U.S. District Judge Allison Burroughs vacated the Trump administration’s decision to terminate the immigration parole status of people admitted through the Biden-era CBP One system, finding the revocation violated required procedures under U.S. law. The program initially used a phone app that the second Trump administration later repurposed and renamed CBP Home to encourage self-deportations of people in the country without authorization.
More than 900,000 migrants from around the world were admitted at official ports of entry along the southern border under CBP One. It is unclear how many will benefit from the court’s order, since some may already have been deported or obtained other lawful status.
The Justice Department is expected to appeal the ruling.
The Biden administration had argued that CBP One reduced illegal crossings by allowing prospective border crossers to enter with government permission. Trump officials countered that the Biden administration lacked authority to create such a program and that it improperly permitted hundreds of thousands to enter outside traditional immigration processes.
In April 2025, the Department of Homeland Security announced it was ending the parole status of those processed under CBP One, urging them to self-deport or face potential detection, arrest and removal.

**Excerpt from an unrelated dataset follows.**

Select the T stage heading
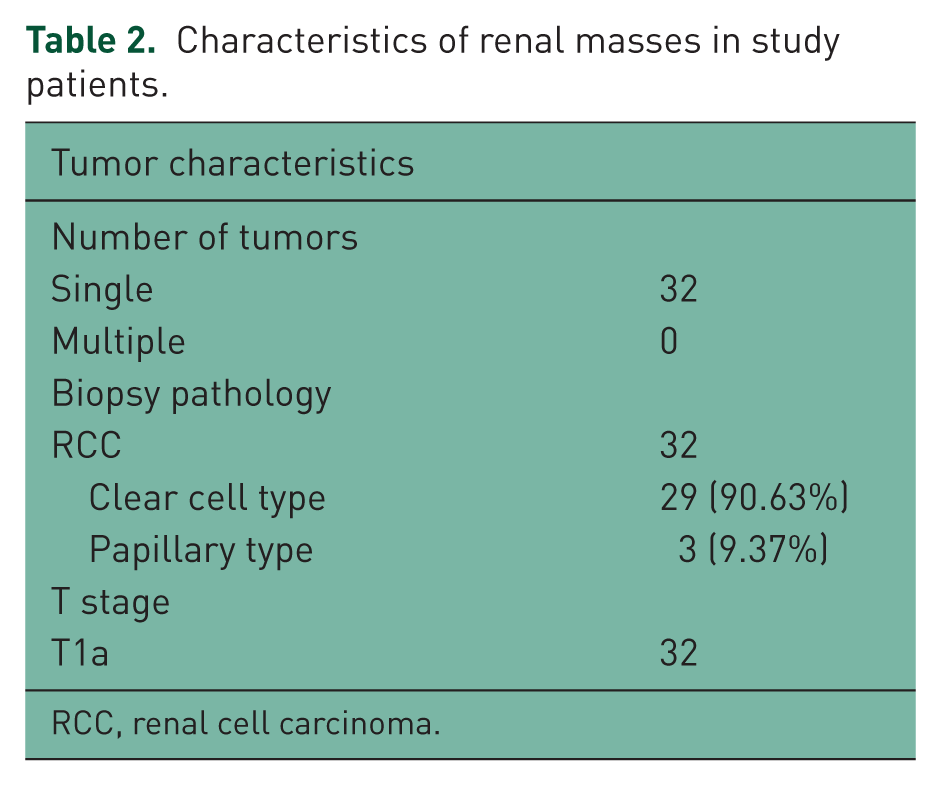Image resolution: width=941 pixels, height=786 pixels. (x=111, y=602)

On Tuesday, DHS said it retained the authority to revoke parole and criticized the ruling as judicial overreach that undermines the President’s Article II power to decide who may remain in the country. The department accused the Biden administration of abusing parole authority under the “disastrous” CBP One program and said it allowed millions into the U.S., worsening the border situation.

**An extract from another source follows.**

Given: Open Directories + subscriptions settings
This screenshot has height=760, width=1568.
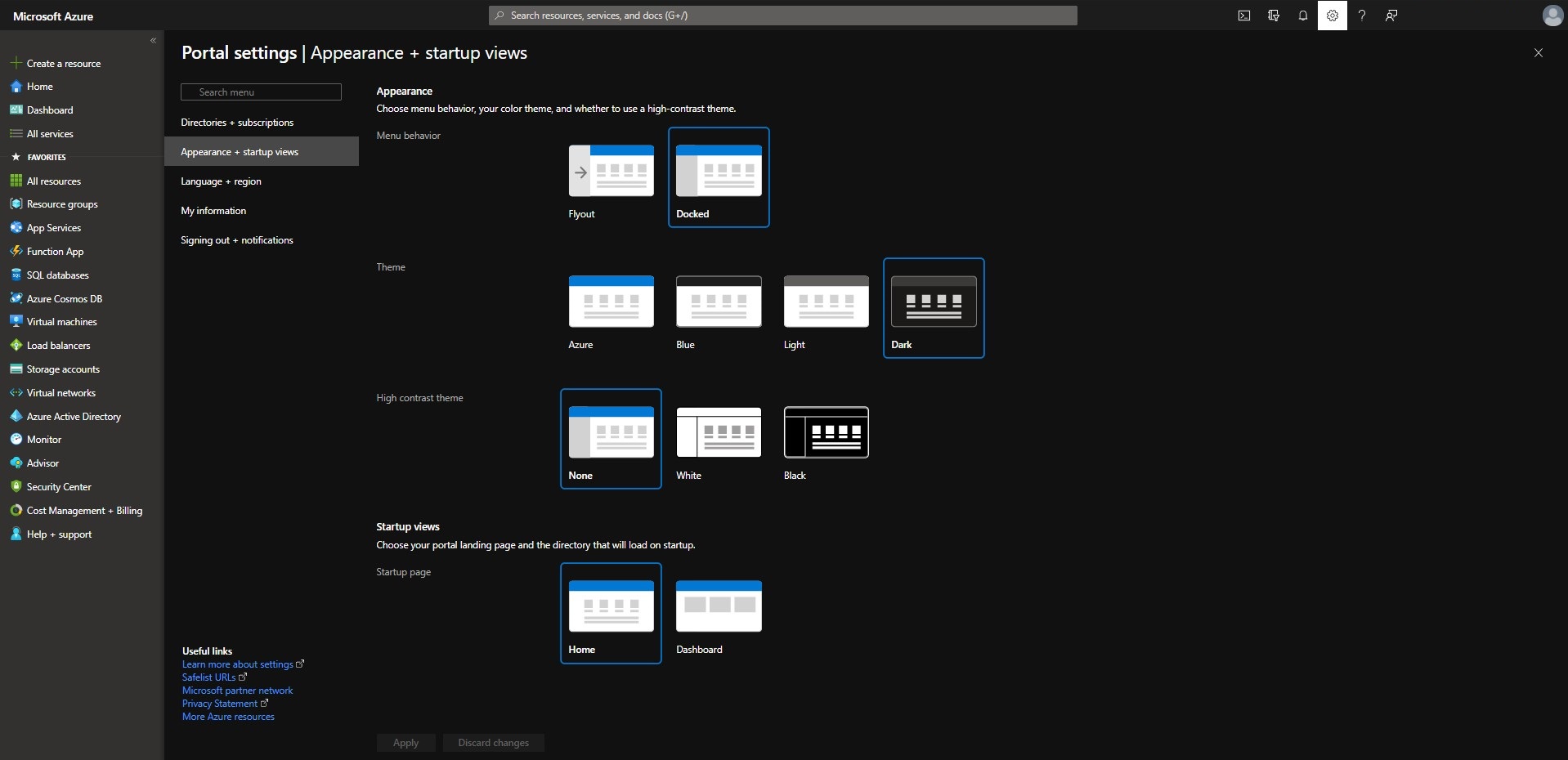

Skye Perryman, president and CEO of Democracy Forward, which challenged the parole terminations in court, said the order rejected “a harmful and destabilizing policy.” Perryman added that the ruling rebuked an administration that attempted to strip lawful status from hundreds of thousands “with the click of a button,” and emphasized that the group’s clients had followed the law by waiting, registering, being inspected and receiving parole.